The school recently laid off a senior staff member Trudy Lindsey, who was the director of student services.

Wylie said the debt adds up easily to “several million dollars” depending on how many students accept fellowships this semester. Because of the nature of many graduate fellows’ studies, the graduate school is unable to determine how much it will pay in stipends until the end of the semester and therefore cannot calculate the deficit precisely.

Two years ago, there was a misunderstanding in the number of fellowships available, Wylie said. The graduate school offered fellowships beyond its available resources and more students than expected accepted offers.

Students on fellowship receive a stipend — a minimum of $12,000 a year — and tuition remission. The fellowships offered were for a two-year period.

“Part of the problem, as I understand it, is the fellowships were two-year offers, and you’ve just doubled the problem,” said Provost Bill Destler. “The graduate school now sees the pressure on the current funding.”

In addition, funding for the second year was not accounted for when the fellowships were offered, Wylie said. The mistake was made two years ago, but the deficit could continue for up to three years.

The university funds about 300 fellows a year and has a budget of $3 million to $4 million for fellowships, Destler said.

“[Fellowships] were given at a higher rate than it was supposed to be,” said Mote. “I think we got this under control now. You have to remember that this money was given to students, not to anyone else.”

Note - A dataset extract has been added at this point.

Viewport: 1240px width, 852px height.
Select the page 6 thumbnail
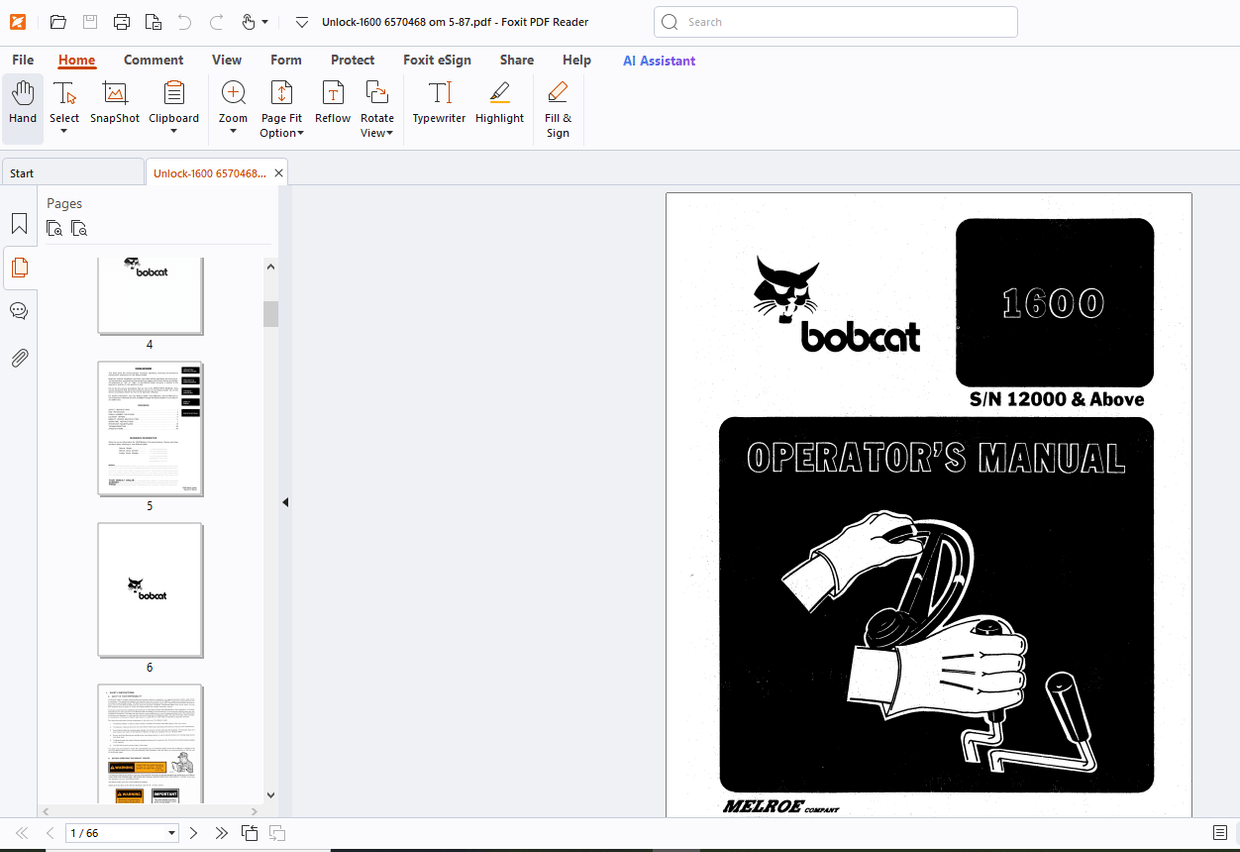150,590
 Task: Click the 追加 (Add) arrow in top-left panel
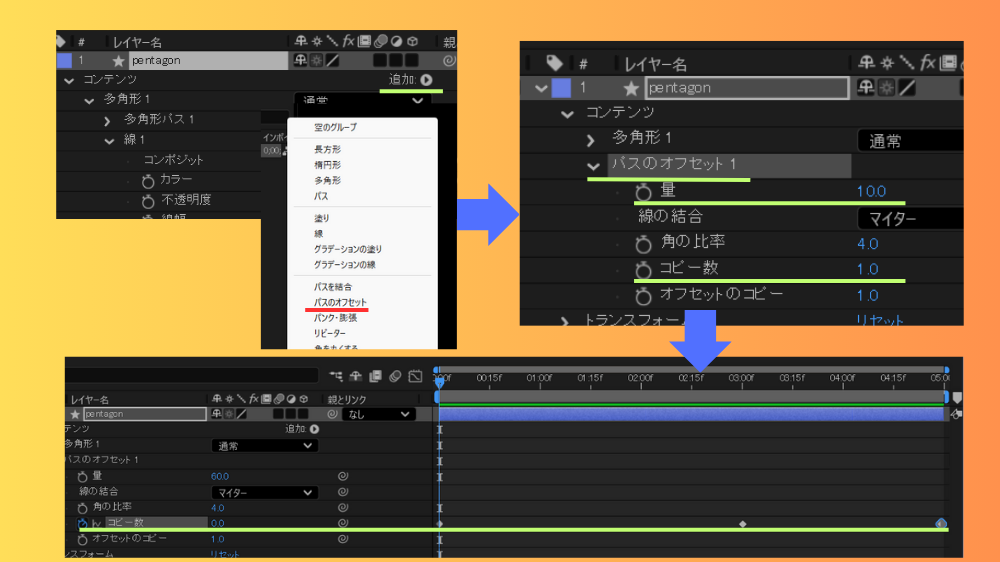pyautogui.click(x=426, y=80)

However, the graduate school will have to repay the full amount. It borrowed money from a university budget that serves as a reserve whenever there is overspending by any university department, Destler said.

“We have to pay the university back for our expenses,” Wylie said. “We just can’t expect the university to eat our mistakes. We will have to curtail our expenditures until we pay back our debt.”

The graduate school began streamlining its procedures under the leadership of Dennis O’Connor, who resigned last year as the graduate school dean and vice president for research. Fellowships were once distributed through the graduate school, but now that responsibility falls to individual colleges and programs.

The graduate school moved its admissions staff to the undergraduate office because both have similar operations. Lindsey, who oversaw the admissions process for graduates, was laid off because she basically lost her staff during this transition, Wylie said.

“Their jobs in a sense just vanished,” Wylie said. “There was a change in function.”

The graduate school also cut funding to the Graduate Student Government, which will have to be completely self-sufficient by fiscal year 2008. The GSG receives two stipends totaling about $16,000, each including tuition remission for the GSG president and director of operations.

When O’Connor resigned, the graduate school and the Division of Research was split into two separate entities under two deans. The provost’s office created a task force to examine the future of the graduate school and to make recommendations on its administrative duties. The report was released earlier this week and stated the graduate school will retain most of the same functions and will remain separate from the Research Office.